## [Prompt 1]
Echo back the rows below verbatim, covering the stretch from the line that contains "This screenshot has width=1208, height=864." through the end of the rows, with both ends included.

## [Reading text]
※ ※ ※

Maybe out of fear or respect for management authorities, this leads many of us to follow stupid rules, and spend so much money, and do great injustice to the organization. This “respect” for management authority, propped up by seniority, social status in life, post-graduate degrees, and length of work experience, produces a certain impression that turns people into blind followers.
Let me give you a real example of one major company that earns a lot of money and spends a significant amount on many non-value-added corporate practices – courtesy of its line supervisors and managers who fail to implement the basic attendance and punctuality policy among the employees.
This company has major business operations in a far-flung rural area. Almost all its workers are bonafide residents of the municipality where the company’s operations are located. Many of them use motorcycles in commuting to and from the office, which lies less than 1.5 kilometers away, or around 5 to 7 minutes away from their community.
It is a comfortable commute for all who can go and have lunch at home by about 12:10 pm and back to the office before 1:00 pm, using their privately owned motorcycle. They include some supervisors and managers with cars. Indeed, it’s heaven for workers who enjoy the comforts of a nearby work facility and be with their family at the same time. If there’s an ideal example of a work-life balance, this is one of them; no other case can beat this model. This is not to mention that the workers need not pay for the cost of cafeteria food, which could be prohibitive to some wage earners.
Trouble erupted when the workers became overly comfortable with the setup. Many of them abused the system.

※ ※ ※

## [Prompt 2]
Duplicate the entire passage on workplace attendance above, word for word.

## [Rows for locating described items]
※ ※ ※

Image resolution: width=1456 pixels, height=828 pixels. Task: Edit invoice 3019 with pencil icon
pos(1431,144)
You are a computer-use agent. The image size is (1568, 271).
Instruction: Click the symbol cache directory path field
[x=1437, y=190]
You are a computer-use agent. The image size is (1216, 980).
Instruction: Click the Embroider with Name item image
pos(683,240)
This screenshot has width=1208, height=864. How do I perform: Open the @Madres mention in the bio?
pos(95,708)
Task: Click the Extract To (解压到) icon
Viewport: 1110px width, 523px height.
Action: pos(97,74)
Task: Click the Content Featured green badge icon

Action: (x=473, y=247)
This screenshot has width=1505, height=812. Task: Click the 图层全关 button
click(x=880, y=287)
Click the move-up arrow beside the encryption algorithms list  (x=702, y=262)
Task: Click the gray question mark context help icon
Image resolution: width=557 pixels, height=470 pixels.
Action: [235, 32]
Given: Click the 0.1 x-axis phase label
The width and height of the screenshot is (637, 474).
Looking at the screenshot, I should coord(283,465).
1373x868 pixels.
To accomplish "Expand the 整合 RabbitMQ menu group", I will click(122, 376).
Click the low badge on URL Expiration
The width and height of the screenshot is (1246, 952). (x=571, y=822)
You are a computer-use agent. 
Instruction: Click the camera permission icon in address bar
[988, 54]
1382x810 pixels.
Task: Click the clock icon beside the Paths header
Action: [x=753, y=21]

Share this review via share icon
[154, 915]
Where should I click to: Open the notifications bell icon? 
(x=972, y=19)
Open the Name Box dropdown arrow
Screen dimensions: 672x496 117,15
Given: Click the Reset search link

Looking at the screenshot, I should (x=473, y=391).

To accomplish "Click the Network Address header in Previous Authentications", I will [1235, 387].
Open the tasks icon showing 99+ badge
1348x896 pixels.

※ ※ ※

## [Exercise response 1]
This screenshot has width=1208, height=864. How do I perform: Open the @Madres mention in the bio?
pos(95,708)
Task: Click the Extract To (解压到) icon
Viewport: 1110px width, 523px height.
Action: pos(97,74)
Task: Click the Content Featured green badge icon

Action: (x=473, y=247)
This screenshot has width=1505, height=812. Task: Click the 图层全关 button
click(x=880, y=287)
Click the move-up arrow beside the encryption algorithms list  (x=702, y=262)
Task: Click the gray question mark context help icon
Image resolution: width=557 pixels, height=470 pixels.
Action: [235, 32]
Given: Click the 0.1 x-axis phase label
The width and height of the screenshot is (637, 474).
Looking at the screenshot, I should coord(283,465).
1373x868 pixels.
To accomplish "Expand the 整合 RabbitMQ menu group", I will click(122, 376).
Click the low badge on URL Expiration
The width and height of the screenshot is (1246, 952). (x=571, y=822)
You are a computer-use agent. 
Instruction: Click the camera permission icon in address bar
[988, 54]
1382x810 pixels.
Task: Click the clock icon beside the Paths header
Action: [x=753, y=21]

Share this review via share icon
[154, 915]
Where should I click to: Open the notifications bell icon? 
(x=972, y=19)
Open the Name Box dropdown arrow
Screen dimensions: 672x496 117,15
Given: Click the Reset search link

Looking at the screenshot, I should (x=473, y=391).

To accomplish "Click the Network Address header in Previous Authentications", I will [1235, 387].
Open the tasks icon showing 99+ badge
1348x896 pixels.

## [Exercise response 2]
Maybe out of fear or respect for management authorities, this leads many of us to follow stupid rules, and spend so much money, and do great injustice to the organization. This “respect” for management authority, propped up by seniority, social status in life, post-graduate degrees, and length of work experience, produces a certain impression that turns people into blind followers.
Let me give you a real example of one major company that earns a lot of money and spends a significant amount on many non-value-added corporate practices – courtesy of its line supervisors and managers who fail to implement the basic attendance and punctuality policy among the employees.
This company has major business operations in a far-flung rural area. Almost all its workers are bonafide residents of the municipality where the company’s operations are located. Many of them use motorcycles in commuting to and from the office, which lies less than 1.5 kilometers away, or around 5 to 7 minutes away from their community.
It is a comfortable commute for all who can go and have lunch at home by about 12:10 pm and back to the office before 1:00 pm, using their privately owned motorcycle. They include some supervisors and managers with cars. Indeed, it’s heaven for workers who enjoy the comforts of a nearby work facility and be with their family at the same time. If there’s an ideal example of a work-life balance, this is one of them; no other case can beat this model. This is not to mention that the workers need not pay for the cost of cafeteria food, which could be prohibitive to some wage earners.
Trouble erupted when the workers became overly comfortable with the setup. Many of them abused the system.